Since finding that groove again I’ve done more genuine front-end work than in the previous three years combined.
The gooey SVG filter effects on my own portfolio site — the feGaussianBlur and feColorMatrix combination that creates those organic merging shapes — came from a deep dive I’d never have gone on without the confidence that if I got lost in the implementation, I had somewhere to turn. The custom CSS architecture across the site, the JavaScript interactions, the performance optimisations — all of it built with a hands-on engagement I’d genuinely thought I’d lost.
More importantly, the work is better for it. There’s a difference between a site built entirely in a page builder and one where the designer also has genuine command of the underlying code. The decisions are more informed. The solutions are more precise. The gap between what you imagine in Figma and what ends up in the browser gets narrower when you’re not dependent on a plugin to bridge it.

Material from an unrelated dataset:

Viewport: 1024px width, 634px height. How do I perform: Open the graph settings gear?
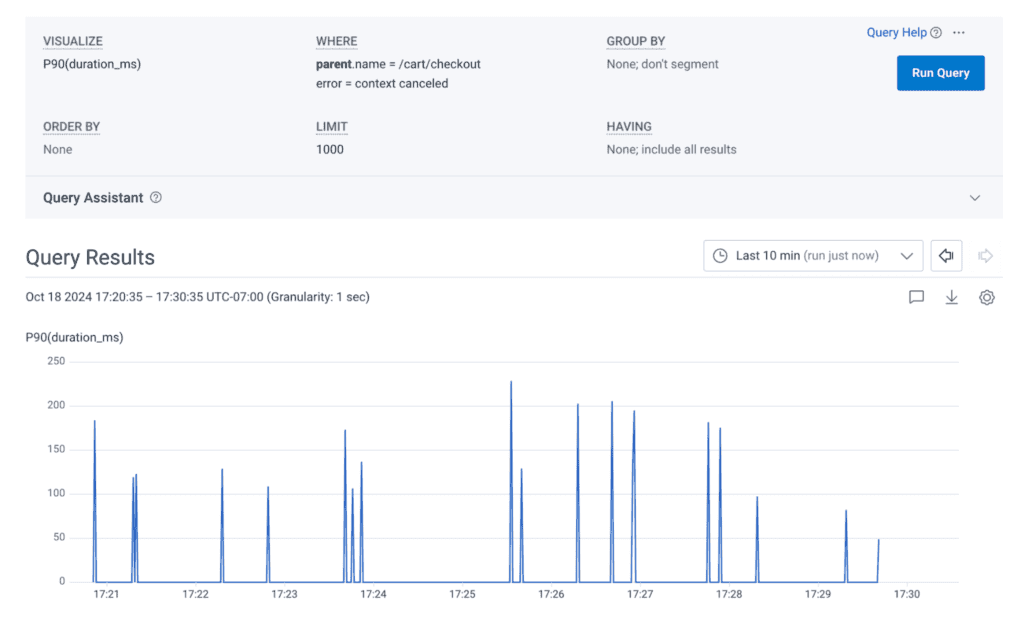986,297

I’m not making the case that AI replaces the need to understand front-end development. If anything, my experience is the opposite — the reason Claude Code is useful to me is because I understand what I’m asking for. The foundation built in the years when front-end felt like play, combined with the structured understanding I got from Claude 101, is what makes the collaboration genuinely productive rather than just generative.
What AI has done is remove the tax. The setup overhead. The tooling management. The debugging session before you’ve written anything meaningful. The parts of modern front-end development that require specialist knowledge most designers never needed — they just got in the way.
What’s left, once that tax is removed, is the part I fell in love with in the first place. The logic of systems. The directness of cause and effect. The satisfaction of understanding exactly why something works.
It feels like Lego again. And I didn’t realise how much I’d missed it.